Our Principles


Mastery School students take part in learning common subjects such as Reading, Math, Science, and Social Studies, but they participate in much more as well.

During the 7:30am-5pm school day, students take part in hands-on, cooperative learning where they develop understanding by exploring the world around them and asking questions. Students demonstrate mastery of the material they have learned through creative projects and presentations rather than standardized testing.

At Mastery School we value families and the time they spend together. Our extended day is included in the base tuition and learning takes place throughout our entire day. Students are offered religion, recorder lessons, and tutoring. With our longer time on learning, we encourage families to spend the rest of the evening together instead of struggling over homework.
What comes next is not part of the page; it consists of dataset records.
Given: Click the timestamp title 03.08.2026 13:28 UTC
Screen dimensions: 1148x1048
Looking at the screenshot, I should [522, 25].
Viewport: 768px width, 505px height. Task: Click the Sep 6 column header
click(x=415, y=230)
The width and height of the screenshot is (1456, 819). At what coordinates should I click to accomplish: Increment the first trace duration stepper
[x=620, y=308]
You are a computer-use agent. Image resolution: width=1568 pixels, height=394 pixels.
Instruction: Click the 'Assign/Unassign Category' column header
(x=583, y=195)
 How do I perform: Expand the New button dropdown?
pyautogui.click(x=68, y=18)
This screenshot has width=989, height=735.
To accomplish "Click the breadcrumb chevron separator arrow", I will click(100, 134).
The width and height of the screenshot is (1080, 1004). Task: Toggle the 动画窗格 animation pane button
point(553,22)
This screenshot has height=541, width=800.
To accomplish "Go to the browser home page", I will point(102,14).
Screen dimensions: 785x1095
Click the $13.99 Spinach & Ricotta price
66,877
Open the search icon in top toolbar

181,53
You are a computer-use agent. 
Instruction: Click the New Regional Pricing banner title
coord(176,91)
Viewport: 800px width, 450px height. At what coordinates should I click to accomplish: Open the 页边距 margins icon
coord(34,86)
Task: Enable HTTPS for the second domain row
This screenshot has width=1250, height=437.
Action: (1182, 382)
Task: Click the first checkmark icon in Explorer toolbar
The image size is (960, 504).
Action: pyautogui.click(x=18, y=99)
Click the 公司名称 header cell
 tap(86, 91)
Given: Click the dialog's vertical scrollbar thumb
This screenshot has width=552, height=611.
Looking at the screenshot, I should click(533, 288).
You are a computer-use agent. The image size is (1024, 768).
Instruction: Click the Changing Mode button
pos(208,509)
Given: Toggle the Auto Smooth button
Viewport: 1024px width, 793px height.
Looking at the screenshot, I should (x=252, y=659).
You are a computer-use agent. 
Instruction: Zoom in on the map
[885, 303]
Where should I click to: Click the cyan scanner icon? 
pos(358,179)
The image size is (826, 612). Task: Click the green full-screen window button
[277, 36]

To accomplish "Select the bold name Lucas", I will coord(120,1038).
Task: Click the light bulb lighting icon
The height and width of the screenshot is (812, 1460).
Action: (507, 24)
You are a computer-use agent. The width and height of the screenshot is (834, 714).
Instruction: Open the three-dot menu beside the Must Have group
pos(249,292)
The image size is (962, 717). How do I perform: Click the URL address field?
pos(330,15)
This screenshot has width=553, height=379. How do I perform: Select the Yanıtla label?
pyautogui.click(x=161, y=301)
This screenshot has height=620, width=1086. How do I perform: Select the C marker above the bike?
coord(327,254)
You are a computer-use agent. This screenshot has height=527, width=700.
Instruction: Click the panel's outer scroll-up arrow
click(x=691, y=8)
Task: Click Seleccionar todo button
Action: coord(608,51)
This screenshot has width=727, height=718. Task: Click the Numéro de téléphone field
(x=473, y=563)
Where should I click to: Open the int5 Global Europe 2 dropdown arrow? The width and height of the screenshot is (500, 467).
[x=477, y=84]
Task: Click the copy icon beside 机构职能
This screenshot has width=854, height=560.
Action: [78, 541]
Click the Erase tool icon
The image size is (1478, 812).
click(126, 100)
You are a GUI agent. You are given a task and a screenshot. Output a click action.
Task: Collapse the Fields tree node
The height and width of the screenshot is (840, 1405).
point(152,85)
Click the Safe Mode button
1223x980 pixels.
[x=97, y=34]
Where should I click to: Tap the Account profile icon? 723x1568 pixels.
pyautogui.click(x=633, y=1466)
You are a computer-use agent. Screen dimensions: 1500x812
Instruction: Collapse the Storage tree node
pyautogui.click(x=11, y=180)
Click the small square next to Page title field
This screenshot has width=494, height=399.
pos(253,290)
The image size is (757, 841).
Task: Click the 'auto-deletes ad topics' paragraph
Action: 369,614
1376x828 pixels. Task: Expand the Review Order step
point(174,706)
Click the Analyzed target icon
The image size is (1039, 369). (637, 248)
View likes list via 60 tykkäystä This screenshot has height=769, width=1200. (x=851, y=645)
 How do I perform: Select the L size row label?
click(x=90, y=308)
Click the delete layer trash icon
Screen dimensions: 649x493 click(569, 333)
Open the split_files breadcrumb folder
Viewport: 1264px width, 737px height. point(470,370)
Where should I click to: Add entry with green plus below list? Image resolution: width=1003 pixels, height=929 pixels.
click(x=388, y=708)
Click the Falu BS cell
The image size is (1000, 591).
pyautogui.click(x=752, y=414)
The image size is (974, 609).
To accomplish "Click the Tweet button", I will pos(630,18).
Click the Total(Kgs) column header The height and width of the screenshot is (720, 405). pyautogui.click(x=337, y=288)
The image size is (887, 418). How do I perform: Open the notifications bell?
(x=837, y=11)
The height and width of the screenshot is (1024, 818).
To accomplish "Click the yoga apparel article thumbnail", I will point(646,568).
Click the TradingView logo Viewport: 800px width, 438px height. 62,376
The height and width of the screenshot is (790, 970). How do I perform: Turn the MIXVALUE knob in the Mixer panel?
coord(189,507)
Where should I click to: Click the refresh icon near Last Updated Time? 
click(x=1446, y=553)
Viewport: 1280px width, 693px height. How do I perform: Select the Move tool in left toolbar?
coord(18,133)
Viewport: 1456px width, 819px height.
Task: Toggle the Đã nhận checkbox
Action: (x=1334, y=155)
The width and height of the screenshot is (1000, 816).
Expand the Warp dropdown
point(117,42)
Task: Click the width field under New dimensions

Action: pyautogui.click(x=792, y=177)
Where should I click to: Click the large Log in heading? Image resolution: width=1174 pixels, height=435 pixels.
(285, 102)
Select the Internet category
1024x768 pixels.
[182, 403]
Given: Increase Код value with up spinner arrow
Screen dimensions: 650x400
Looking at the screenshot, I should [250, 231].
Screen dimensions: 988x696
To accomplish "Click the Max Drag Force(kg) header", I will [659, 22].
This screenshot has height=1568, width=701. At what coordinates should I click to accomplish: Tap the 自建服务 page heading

Students also enjoy art, music, gym and science lab experiments. All aspects of learning are meant to be enjoyable and we make it our priority to mix hard work with fun. Our students experience a high rate of success with individualized attention when they need it, and the opportunity to show off their independence when they are ready. No child is expected to learn as quickly as another child, and no child is expected to slow down to benefit others. Each child is an individual and treated as such at Mastery School of Independent Learning.

All people, adults included, have different learning styles. Some of us prefer visuals, while others are more kinesthetic hands-on learners. Our model encourages students to learn which ever way suits them. Each module includes activities that meet the needs of all learning styles.

We start each module with the WHY? Students need to discover meaning, a reason to learn the material, and to reflect on their experience. Next, we work on the WHAT? Here students work with images and definitions that help explain what they need to know and what information can be offered. This is where direct instruction from the facilitator happens. We are not taking out, what we know as traditional teaching but adding other aspects in order to reach ALL of the students learning styles and needs. Then we move into the HOW? In this section students try and extend what they have learned. Students may work in groups or individually. They may play games, work on worksheets, experiment, invent, and try out what they have learned. These are hands-on activities and skill building. During this part they also reflect on what they have learned and write about it. Finally, we end our module with the WHAT IF? Here students refine their skills and share what they have learned through a project.

Another integral aspect of our curriculum is the creation of an Individualized Learning Plan for all students. An ILP is a tool that our facilitators use to monitor student achievement by identifying strengths and weaknesses and applying research-based interventions based on those needs.  The main premise that guides our ILP is that the needs of our students are different and must be addressed differently.